** WHAT TO DO **
State the number of lines that hold "group" in the records below, with no other words.

** Recorded data **
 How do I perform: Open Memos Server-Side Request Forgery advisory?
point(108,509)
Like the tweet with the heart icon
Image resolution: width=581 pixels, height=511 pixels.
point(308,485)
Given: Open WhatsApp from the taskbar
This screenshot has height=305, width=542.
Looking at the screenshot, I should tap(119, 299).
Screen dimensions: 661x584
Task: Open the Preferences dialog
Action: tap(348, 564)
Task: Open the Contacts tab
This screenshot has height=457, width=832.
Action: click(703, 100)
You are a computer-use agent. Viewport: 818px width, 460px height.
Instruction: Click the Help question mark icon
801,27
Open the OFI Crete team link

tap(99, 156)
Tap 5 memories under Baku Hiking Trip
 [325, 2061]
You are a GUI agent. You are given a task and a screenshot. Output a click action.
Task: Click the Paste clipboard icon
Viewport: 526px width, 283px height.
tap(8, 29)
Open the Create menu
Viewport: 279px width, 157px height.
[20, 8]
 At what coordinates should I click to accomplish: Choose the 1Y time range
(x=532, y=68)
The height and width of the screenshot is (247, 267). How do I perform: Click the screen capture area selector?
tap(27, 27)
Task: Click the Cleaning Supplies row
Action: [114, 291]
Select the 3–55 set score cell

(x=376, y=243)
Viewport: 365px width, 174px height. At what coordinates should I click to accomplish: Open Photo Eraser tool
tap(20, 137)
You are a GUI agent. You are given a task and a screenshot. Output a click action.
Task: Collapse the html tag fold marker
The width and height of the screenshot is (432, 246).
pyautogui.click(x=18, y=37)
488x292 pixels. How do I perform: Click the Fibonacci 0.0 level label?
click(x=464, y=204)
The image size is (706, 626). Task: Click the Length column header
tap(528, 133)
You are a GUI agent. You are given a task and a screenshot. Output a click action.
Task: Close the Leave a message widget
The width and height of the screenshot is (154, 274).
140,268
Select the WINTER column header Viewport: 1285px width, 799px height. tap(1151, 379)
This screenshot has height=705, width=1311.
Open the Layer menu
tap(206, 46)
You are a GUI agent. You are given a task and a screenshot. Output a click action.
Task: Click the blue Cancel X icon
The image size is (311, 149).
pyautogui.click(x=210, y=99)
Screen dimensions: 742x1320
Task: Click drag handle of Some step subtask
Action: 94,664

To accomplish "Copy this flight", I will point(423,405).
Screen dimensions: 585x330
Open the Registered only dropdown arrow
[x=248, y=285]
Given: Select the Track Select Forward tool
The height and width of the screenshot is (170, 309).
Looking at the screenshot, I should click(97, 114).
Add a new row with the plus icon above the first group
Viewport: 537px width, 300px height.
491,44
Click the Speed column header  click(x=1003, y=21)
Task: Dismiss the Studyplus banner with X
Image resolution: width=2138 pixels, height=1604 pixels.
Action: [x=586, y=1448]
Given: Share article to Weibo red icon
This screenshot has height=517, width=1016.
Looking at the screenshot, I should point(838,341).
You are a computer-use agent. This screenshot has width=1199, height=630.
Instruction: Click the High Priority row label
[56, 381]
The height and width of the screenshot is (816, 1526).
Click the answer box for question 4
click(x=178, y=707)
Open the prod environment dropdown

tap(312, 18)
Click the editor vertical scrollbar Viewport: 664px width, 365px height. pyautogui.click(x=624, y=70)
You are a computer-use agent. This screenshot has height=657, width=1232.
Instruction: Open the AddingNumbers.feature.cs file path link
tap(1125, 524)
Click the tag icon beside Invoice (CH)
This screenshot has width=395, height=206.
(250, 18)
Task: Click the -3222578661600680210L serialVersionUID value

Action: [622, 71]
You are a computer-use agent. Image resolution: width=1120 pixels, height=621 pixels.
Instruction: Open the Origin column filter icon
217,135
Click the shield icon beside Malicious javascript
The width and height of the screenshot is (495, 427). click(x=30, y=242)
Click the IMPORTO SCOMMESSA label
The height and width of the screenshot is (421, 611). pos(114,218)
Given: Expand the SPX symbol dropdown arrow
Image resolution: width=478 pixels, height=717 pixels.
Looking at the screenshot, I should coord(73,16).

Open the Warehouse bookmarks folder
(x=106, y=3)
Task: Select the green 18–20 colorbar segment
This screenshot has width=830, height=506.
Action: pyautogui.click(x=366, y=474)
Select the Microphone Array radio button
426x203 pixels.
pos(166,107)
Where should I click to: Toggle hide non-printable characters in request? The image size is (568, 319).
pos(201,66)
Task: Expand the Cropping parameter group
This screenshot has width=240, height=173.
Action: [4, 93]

** SOLUTION TO THE PROBLEM **
2